Warm respondents up before asking hard questions
Just like you wouldn’t start off a conversation with either deeply personal, or challenging questions in real life, it’s best to design your survey so that it flows like a polite discussion. If you’re wanting to ask personal questions, such as age, or are looking for more mentally challenging responses such as opinions and suggestions – try formatting your survey so that easier, less personal questions are asked earlier on; giving your respondents a chance to ‘warm up’ to the harder stuff.
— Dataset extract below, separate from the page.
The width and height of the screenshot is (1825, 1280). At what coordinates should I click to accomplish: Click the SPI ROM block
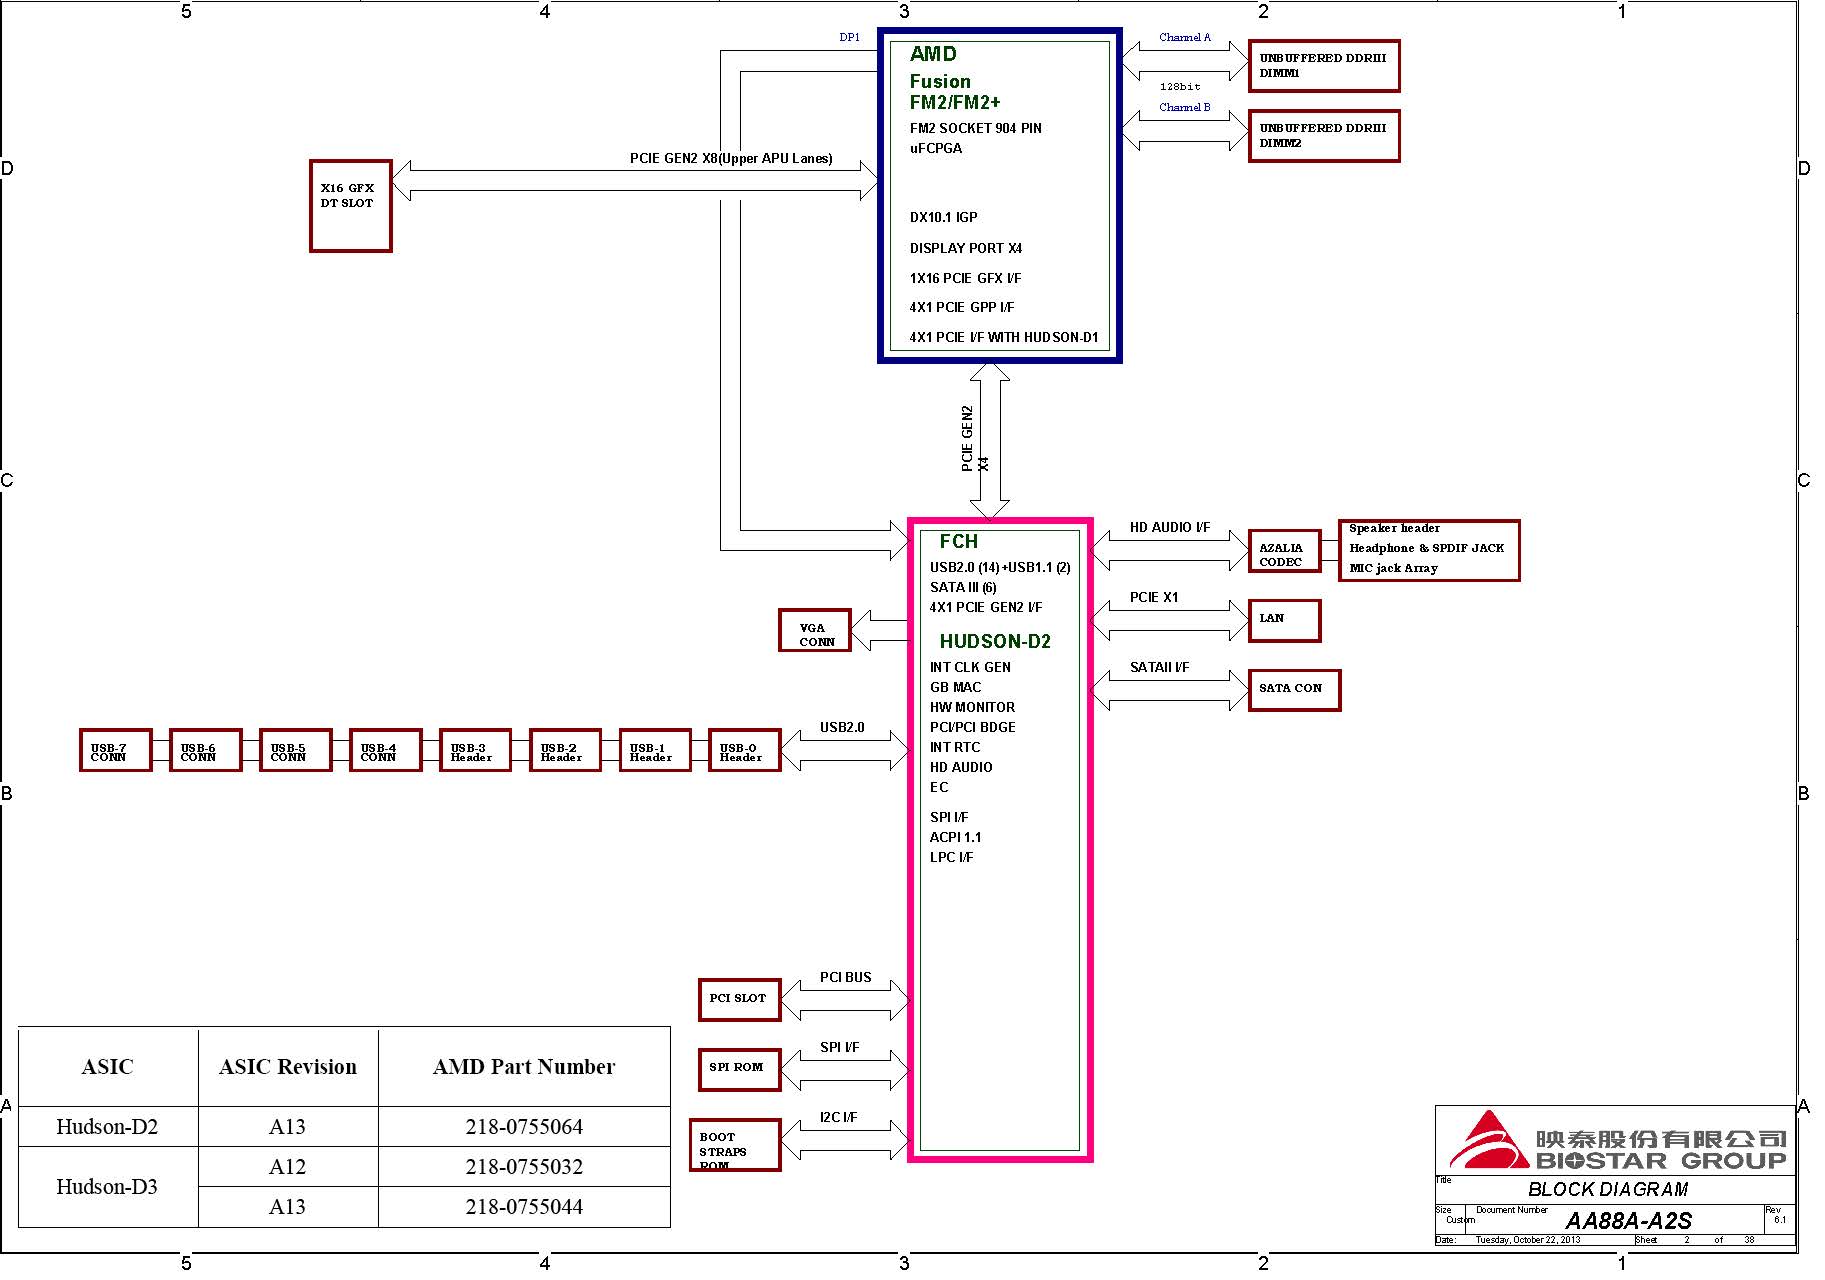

This also helps to increase engagement, as you may lose respondents – due to the amount of attention demanded – earlier on in a survey, if you require that they answer harder questions straight off the bat. Just like it’s important to keep your survey short in order to maximise responses, it’s also important to keep it easy – or at least, easy at first.
Give a clear incentive
The more data you collect from a survey, the better you’ll reach your survey’s goal. That’s why maximising responses is an important subsidiary goal to have for any, and every survey your business conducts. It can be difficult to convince a high volume of your audience to fill out a survey. Often the surveys you conduct will clearly only benefit your company – and as such, not all of your target audience is going to be chuffed to spend their precious time handing over data that’s useful for you.
That’s why giving a clear incentive to your audience is important. In the gap between inviting recipients to respond to a survey, and having them actually submit a response, your company has to effectively communicate a clear incentive to make a survey submission.
The easiest incentive to provide is some sort of reward for submitting a response. For example, a voucher, or a free digital gift. It’s simple to set this up: make sure that your survey management software allows for automated confirmation of submission emails. Simply switch this on and make sure your automated confirmation email contains the voucher, or necessary links, to enable your respondents to collect their prize.
There’s plenty of other ways to incentivise your survey, so get creative. If you’re looking to make your survey as effective as possible, then making sure that you source a large pool of responses is imperative. That’s why you need to illustrate why filling out your survey is of benefit to your target audience.
Conducting your own branded online surveys gives you total control over, and access to, the exact type of high-quality data your business needs to inform its strategies, decisions, and trajectory. Data is an invaluable resource in this day and age, and having easy access to it via the means of online surveys gives your business the chance to take full advantage. No matter your goal, conducting surveys and collecting data will help you reach that goal faster, and with ease.